Truth: Tax increases demonstrably reduce revenue to the Federal Government.  They kill commerce.  Tax reductions at the margins on the other hand, demonstrably increase Federal Revenue.  Congress just spends it.  Entitlements are not a legitimate function of the Federal Government.  Defense is specifically called out in the Constitution.  Since Iran and NoKo don't really seem to care about being Mutually Assured of Destruction, missile defense seems a more reasonable course than a START treaty with Russia.  Entitlements are nearly 50% of the budget.  Seems to me to be a good place to start.

And in that respect, pols may be representing public opinion more than you might think, as recently explained by polling expert Mark Blumenthal, who has found that when most partisans (particularly Republicans) say they are for “bipartisan compromise” they mean the other party should give in.
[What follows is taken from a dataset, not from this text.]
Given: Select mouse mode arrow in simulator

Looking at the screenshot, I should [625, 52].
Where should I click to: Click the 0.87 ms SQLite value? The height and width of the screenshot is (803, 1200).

Truth:  Blumenthal is a Lefty who posts at HuffPo.  If it were true that Republicans expect Democrats to cross over, Social Security and Medicare would be reformed, the income tax would be abolished and Obamacare would not exist.  But the fact is, it is the Progressives in the GOP who keep jumping ship.  Without Collins and Snowe, Obamacare never sees the light of day.  

Where has this bipartisanship Kilgore laments been for the last two years?  How about "We Won"?  How about crossing the Capital, gavel in hand, above ground to rub Obamacare in the face of Conservatives?  How about a Lame Duck session that pushed even more unpopular legislation, only to meet an agenda the Left knew was dead.

There is no honor and no bipartisanship among the Left.  Just like the thieves they are.